▶ DIRECTIVE
Please continue the article on Apple's iCloud, starting after its last sentence, "Mail also included in the new iCloud service, which doesn't have ads."

▶ EXTRACT
— Begin —

Apple iCloud Brings iTunes to the Cloud, Scan and Match to Cost $24.99 Per Year

Apple’s new iCloud is more than just storage. It stores your content and wirelessly pushes it to all of your devices, and it also pushes content to supported apps. So it’s all integrated. To get iCloud you can just turn it on with a switch in iOS 5. Apple is giving users 5GB of storage, which doesn’t even include photos or iTunes. Developers can get their hands on this today with a beta.  iCloud includes 9 apps, but the big news is iTunes and iCloud, which is available today for consumers as part of iOS 4.3 beta.

Yes, syncing is dead. Any content you buy on iTunes will be pushed to all of your iOS 5 devices, whether it’s a song, TV show, or movie. On your device you’ll see a purchase tab, so you can see what you’ve bought previously but also what yet hasn’t been downloaded to your device. From there you can just grab the content and download it to your device. If you buy something new, it automatically downloads to both your iPhone and iPad at the same time. Pretty awesome, but Apple is also going after Google and Apple with Scan and Match.

If you’ve ripped songs before, Apple will scan your library and match the songs with its library. iTunes Scan and Match will then upgrade those songs to 256 Kbps AAC DRM-free tracks. The service costs $24.99 per year, which is a lot more affordable than Google Music. Amazon hasn’t announced pricing yet. You don’t have to upload anything to the cloud, which takes a loooooong time.

The three apps that were part of MobileMe–calendar, contacts, and mail–are now free instead of $99 per year. When you make a new contact on your iPhone, its stored in the cloud and automatically pushed to your iPad and Mac. If you change it on any device its updated everywhere. Calendars works in a similar way, except you can also easily share calendars. Mail also included in the new iCloud service, which doesn’t have ads.

— End —

▶ RAW DATA
— Begin —

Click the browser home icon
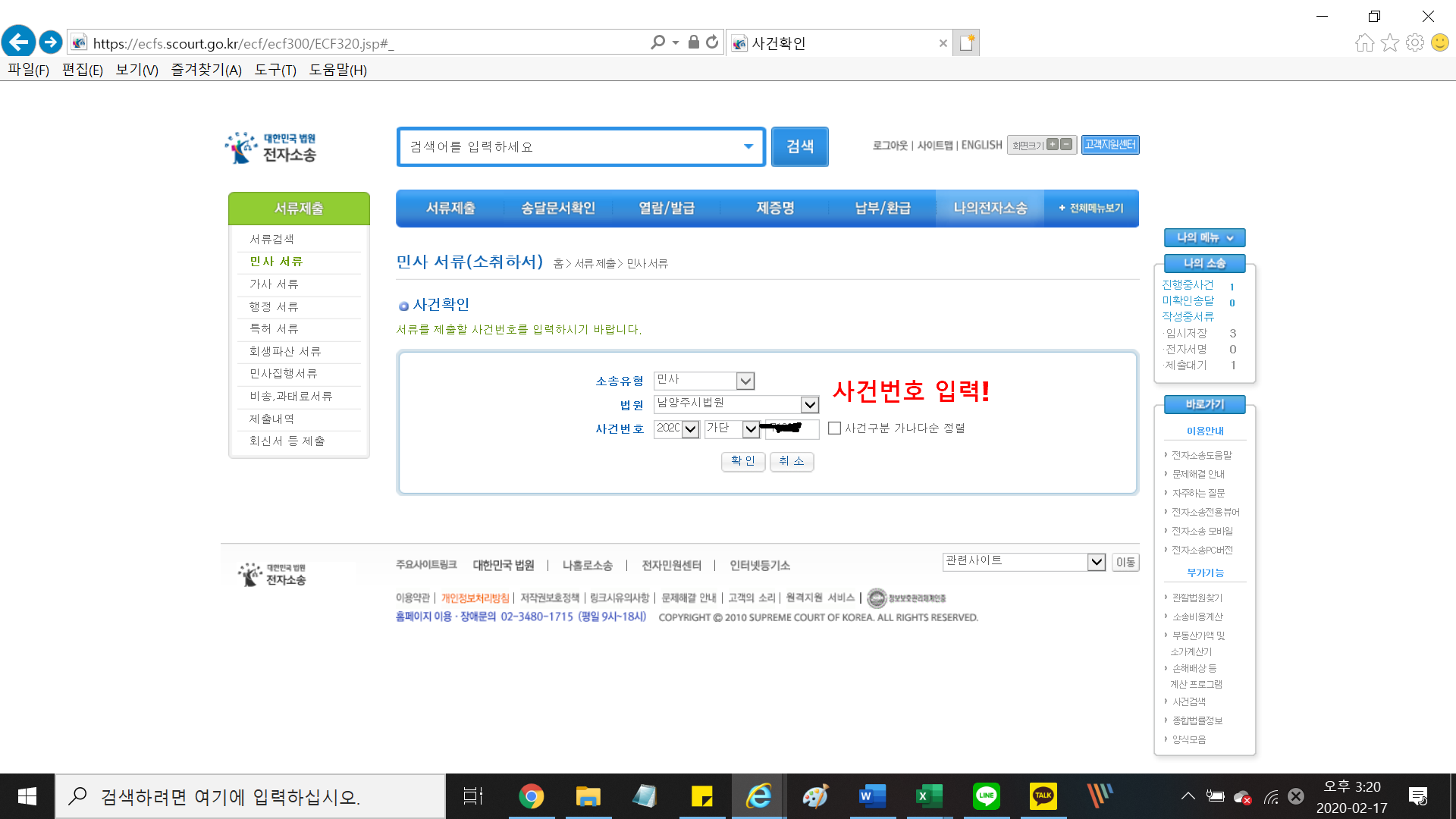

— End —

▶ RESPONSE FOR THIS EXERCISE
With the App Store and iBooks, iCloud automatically pushes a new app or iBook to all of your iOS devices at once. If you’re reading content on one device and continue on another, bookmarks are also stored in the cloud. iCloud also includes wireless back up, so if you lose a device, everything will automatically load on your new phone or tablet.

iCloud includes document backup as well, so if you have a Pages document the version will save across all your devices. All the new iWork apps work this way. Apple is releasing an iCloud storage API. The goal: to get rid of the traditional file system once and for all.

Photo Stream for iOS brings iCloud to photos. Photo Stream on the iPad is built right into the photo app. There’s not a separate app. It’s also listed right under the Camera Roll on your iPhone. iCloud stores each photo for 30 days and devices store the last 1,000 photos so you can move the ones you want to hold onto.

Just in case you don’t think Apple is not serious about iCloud, it showed off its data center in North Carolina, which according to Steve Jobs is full of expensive stuff. In other words, Apple says that it’s ready.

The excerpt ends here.